Thursday, August 13, 2009

Pause & Ponder



I have been watching so many movies and sitcoms recently, it kinda bored me out already. The thing about movies is you'll never finish watching them all. So I'm going to slow down things a bit as the holiday season of my life is coming to an end. I guess it is time for me to put on my thinking cap and move on with the next chapter of my life.





I really wanted to post up something fun for this post. But then again, as I entertain you, I bored myself. What's the point of having a blog when nobody reads it? But more importantly, what's the point of having a blog when you write only for others and not yourself?


Do you know how I know this is not a perfect world? In a perfect world, I would be prince and you'd be my princess. And we'll both live in our castle at lala land. =D





No, I don't have something particularly thought provoking today. Neither have I great inspiring ideas. If I can cook up something so serious and intense all the time, I would have vomit blood and died long ago.






Today I just feel like having a chat with you. Like those random chats we have with friends. It doesn't have to be meaningful or with a reason. Sometimes people just talk.






When one door closes, many more opens. I live life by chapters and seasons.
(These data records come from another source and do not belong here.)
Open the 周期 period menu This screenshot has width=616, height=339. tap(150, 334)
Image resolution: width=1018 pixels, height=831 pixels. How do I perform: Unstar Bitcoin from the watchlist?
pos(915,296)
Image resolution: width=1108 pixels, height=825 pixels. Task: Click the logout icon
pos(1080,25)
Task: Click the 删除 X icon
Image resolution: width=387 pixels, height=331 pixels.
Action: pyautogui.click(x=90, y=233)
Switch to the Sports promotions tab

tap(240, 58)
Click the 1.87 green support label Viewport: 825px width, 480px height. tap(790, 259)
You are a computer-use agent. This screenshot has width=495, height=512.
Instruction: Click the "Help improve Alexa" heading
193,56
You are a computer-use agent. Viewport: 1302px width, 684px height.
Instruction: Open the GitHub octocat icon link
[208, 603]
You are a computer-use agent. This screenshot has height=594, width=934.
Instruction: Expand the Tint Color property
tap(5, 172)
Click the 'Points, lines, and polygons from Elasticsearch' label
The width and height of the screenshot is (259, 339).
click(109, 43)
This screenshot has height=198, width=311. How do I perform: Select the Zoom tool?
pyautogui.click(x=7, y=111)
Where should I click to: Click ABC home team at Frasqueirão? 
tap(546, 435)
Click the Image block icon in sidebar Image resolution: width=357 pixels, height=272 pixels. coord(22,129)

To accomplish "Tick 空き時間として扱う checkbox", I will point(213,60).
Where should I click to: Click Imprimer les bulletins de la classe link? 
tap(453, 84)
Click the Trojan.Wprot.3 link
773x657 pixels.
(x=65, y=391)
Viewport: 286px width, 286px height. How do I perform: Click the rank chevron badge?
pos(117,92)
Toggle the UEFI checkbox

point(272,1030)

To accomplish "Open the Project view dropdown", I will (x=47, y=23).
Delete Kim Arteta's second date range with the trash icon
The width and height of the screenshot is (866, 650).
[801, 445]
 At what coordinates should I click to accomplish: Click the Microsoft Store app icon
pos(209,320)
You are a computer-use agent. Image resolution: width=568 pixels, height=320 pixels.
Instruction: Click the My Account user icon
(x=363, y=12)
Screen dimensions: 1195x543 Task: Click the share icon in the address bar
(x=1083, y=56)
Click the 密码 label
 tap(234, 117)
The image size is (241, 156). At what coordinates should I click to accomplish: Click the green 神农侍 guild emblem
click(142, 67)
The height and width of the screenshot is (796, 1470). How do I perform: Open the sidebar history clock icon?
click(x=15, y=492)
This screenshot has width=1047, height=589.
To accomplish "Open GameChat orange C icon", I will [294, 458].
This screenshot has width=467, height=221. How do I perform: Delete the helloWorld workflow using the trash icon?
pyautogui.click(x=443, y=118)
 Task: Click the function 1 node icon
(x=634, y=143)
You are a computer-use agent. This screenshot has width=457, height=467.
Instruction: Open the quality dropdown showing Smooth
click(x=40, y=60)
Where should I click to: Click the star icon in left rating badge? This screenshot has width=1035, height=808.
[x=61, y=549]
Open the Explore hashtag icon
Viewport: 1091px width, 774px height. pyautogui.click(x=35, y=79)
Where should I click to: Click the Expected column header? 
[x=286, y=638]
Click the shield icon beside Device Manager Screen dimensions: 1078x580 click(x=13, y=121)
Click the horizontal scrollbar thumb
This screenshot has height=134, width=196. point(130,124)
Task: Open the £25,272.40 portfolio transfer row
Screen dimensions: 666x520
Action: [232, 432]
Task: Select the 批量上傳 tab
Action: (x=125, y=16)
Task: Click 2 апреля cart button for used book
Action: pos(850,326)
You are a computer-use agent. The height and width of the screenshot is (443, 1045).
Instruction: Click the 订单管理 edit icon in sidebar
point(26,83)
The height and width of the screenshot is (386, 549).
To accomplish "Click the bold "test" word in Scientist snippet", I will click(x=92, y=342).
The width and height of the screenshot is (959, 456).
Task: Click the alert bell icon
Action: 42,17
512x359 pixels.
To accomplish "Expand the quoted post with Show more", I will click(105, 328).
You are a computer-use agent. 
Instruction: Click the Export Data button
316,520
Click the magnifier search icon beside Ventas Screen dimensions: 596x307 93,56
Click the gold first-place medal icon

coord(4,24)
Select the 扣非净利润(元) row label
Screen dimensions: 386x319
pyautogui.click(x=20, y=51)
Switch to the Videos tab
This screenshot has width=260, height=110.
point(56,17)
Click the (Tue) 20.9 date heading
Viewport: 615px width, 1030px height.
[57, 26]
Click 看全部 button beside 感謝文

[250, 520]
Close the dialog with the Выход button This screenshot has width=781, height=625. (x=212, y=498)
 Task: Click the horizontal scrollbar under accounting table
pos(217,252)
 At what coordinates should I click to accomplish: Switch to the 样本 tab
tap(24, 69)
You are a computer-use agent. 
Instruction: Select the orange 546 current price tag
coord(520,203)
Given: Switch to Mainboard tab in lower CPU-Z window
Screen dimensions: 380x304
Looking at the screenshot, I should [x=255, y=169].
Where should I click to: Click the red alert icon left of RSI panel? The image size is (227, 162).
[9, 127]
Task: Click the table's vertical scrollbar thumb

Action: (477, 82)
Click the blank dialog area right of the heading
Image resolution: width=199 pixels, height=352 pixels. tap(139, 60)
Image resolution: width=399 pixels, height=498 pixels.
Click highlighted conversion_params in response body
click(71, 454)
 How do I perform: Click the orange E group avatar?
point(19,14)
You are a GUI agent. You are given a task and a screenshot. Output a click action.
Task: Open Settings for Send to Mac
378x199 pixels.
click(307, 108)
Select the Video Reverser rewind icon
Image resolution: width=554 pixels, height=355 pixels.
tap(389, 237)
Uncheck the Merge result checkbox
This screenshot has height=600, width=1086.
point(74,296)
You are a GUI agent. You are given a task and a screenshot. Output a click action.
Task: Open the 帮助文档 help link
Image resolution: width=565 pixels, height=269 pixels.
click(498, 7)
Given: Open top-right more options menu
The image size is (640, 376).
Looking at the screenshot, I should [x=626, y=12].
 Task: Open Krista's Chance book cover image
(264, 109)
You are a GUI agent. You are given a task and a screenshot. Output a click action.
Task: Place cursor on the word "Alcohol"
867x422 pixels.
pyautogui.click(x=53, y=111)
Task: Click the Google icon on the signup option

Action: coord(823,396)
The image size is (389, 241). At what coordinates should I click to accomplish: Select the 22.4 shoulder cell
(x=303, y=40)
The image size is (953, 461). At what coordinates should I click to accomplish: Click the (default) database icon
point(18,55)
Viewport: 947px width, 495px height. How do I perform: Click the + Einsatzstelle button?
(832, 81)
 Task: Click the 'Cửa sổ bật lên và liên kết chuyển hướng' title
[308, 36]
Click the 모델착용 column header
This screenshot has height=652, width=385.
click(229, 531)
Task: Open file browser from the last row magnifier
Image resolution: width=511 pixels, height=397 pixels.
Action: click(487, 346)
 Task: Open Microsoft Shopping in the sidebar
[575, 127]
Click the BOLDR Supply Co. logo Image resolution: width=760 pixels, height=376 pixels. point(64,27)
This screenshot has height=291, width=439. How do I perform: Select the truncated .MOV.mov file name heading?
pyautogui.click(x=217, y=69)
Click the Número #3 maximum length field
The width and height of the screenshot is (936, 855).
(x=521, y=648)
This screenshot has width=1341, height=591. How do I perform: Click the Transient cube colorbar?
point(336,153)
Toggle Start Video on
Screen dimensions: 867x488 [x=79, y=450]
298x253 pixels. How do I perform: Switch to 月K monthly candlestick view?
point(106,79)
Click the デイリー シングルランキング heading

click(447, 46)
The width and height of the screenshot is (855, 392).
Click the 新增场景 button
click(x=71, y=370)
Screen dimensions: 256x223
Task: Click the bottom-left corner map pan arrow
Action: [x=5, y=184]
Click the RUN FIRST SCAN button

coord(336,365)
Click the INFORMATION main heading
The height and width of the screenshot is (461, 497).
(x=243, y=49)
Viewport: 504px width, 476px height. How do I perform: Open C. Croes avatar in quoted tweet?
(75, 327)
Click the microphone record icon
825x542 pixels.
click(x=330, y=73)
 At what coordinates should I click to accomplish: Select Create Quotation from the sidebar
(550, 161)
When one ends, the other begins. The only thing I could ever hope for is to live every one of them to its fullest. So that one day when I look back, I would say "yeah, I have lived my life".






If you are a person that like sitting on a cool park bench and just ponder about things. Or you like taking long walks in the evening just to chill with the breeze. Then we have something in common. We appreciate life. And have absolutely more than one side. =D


Today I pause and I ponder.




5 comments:

Cindy said...

I wish you have the poster from How I Met Your Mother.

Unknown said...

Cool pics! =)

Unknown said...

Hi there from Canada...perchance i found your blog -- the old one first by accident -- was looking for a visual using google image search for a newsletter i do voluntarily...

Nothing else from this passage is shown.